Records for finding described items
________________

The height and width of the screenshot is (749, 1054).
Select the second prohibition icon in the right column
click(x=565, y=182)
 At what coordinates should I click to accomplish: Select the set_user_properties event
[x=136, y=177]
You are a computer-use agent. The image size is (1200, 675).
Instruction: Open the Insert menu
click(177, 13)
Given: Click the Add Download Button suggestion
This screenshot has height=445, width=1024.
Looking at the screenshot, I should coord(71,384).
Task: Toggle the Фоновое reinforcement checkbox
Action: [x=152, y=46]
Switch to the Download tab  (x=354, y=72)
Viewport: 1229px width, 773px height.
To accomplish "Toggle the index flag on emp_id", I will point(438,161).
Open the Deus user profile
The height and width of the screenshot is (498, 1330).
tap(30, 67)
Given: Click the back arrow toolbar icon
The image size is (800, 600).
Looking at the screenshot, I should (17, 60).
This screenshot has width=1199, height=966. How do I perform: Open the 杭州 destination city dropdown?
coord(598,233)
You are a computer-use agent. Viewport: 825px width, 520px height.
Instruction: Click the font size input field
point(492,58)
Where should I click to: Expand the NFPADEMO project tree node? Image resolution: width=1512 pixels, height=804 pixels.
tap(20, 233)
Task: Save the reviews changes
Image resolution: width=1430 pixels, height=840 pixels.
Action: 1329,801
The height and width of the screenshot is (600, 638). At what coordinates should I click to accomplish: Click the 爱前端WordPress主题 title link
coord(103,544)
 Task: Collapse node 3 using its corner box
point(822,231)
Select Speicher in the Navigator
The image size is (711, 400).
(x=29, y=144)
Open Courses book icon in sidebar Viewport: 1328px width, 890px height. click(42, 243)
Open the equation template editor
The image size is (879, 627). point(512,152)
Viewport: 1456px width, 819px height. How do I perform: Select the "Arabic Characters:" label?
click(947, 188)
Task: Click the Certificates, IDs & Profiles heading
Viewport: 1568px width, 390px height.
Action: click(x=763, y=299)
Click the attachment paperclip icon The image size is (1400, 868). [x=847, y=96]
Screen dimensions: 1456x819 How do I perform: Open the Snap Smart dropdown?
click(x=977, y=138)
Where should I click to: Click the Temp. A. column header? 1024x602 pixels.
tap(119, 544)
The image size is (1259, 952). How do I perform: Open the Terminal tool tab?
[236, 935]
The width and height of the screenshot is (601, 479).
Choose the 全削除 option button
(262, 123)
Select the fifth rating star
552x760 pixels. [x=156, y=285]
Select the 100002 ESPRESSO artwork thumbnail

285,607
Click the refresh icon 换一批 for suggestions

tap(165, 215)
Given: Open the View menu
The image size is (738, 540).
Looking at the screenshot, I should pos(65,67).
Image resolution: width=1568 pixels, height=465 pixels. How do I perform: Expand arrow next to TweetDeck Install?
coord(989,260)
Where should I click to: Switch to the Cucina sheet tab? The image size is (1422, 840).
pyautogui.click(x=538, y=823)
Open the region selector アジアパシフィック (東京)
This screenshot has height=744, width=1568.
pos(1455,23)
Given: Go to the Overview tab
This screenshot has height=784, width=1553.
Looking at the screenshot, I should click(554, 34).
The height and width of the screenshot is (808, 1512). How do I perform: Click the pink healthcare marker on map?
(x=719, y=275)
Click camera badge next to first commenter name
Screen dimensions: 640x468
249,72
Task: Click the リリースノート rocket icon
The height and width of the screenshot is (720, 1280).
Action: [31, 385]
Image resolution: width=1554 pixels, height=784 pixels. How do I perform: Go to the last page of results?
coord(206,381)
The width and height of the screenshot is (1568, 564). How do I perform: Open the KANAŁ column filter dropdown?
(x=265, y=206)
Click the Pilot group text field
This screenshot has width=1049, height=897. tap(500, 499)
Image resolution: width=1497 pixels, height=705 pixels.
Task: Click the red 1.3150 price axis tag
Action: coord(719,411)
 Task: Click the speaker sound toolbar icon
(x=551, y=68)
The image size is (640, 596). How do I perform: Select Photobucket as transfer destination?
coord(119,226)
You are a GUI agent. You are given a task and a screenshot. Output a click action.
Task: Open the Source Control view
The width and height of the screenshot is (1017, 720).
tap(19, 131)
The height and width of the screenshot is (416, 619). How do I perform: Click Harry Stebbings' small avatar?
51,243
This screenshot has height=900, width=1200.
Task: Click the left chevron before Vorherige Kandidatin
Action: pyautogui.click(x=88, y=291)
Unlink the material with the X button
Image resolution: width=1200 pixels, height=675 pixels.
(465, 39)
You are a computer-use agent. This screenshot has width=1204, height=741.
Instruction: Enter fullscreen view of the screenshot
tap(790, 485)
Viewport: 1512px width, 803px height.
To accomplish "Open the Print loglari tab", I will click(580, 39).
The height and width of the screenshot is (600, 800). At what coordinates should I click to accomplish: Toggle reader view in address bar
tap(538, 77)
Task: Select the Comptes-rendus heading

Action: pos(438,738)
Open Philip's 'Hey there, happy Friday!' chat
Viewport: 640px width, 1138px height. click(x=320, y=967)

________________

> Stated goal
Turn the lines from the one with "Task: Click the リリースノート rocket icon" up to and including the one with "(x=265, y=206)" into a JSON list of strings, one per line, leaving out blank lines.

> Output of the task
[
  "Task: Click the リリースノート rocket icon",
  "The height and width of the screenshot is (720, 1280).",
  "Action: [31, 385]",
  "Image resolution: width=1554 pixels, height=784 pixels. How do I perform: Go to the last page of results?",
  "coord(206,381)",
  "The width and height of the screenshot is (1568, 564). How do I perform: Open the KANAŁ column filter dropdown?",
  "(x=265, y=206)"
]